Exploring the Affinity and Selectivity of Sedimentary Mackinawite (FeS) Towards Natural Organic Matter

Marine sediments represent the most important sink for organic matter across geological timespans, in which carbon-containing molecules are sequestered away and can escape remineralization to CO2 by bacterial degradation. Strong associations between minerals such as iron oxides and organic matter reaching the seafloor play a fundamental role in this preservation and have been known for some decades. Despite the importance of this protective mechanism in the balances of the global carbon budget, very little is known of the fate of bound organic matter as it is shuttled across the redox gradient into the reducing layers of sediment, nor the exact mechanism(s) by which this occurs. This study focuses on measuring the selective affinity of ferric and ferrous iron species for various functional groups commonly associated with the degradation products of organic molecules in marine systems as the iron cycles from +3 (oxides: goethite, lepidocrocite and ferrihydrite) to +2 (sulfides: mackinawite) oxidation states.
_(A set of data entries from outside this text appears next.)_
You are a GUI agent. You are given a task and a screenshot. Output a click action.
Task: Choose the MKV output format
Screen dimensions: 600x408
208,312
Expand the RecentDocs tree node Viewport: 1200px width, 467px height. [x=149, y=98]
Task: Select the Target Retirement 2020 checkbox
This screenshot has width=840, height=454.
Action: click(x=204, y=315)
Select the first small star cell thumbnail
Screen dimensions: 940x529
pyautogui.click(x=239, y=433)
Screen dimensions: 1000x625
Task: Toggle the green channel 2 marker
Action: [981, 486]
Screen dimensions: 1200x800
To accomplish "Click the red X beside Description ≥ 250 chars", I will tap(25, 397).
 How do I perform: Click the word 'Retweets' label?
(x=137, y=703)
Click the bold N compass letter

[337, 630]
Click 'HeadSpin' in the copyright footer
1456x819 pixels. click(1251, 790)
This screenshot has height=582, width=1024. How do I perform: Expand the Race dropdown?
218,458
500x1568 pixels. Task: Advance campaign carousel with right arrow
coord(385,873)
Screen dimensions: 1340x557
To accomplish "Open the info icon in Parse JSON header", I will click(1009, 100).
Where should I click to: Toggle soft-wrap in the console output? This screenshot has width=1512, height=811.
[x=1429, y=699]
This approach involves following model compounds across an artificial iron redox shuttle while probing changes in ligand chemical bonding via quantitative FTIR and calculating mass balances using elemental analysis. A predicted outcome of this study will be a greater understanding of the fate of mineral-bound organic matter as it traverses the sedimentary redox gradient and the importance of iron sulfides such as mackinawite in its preservation.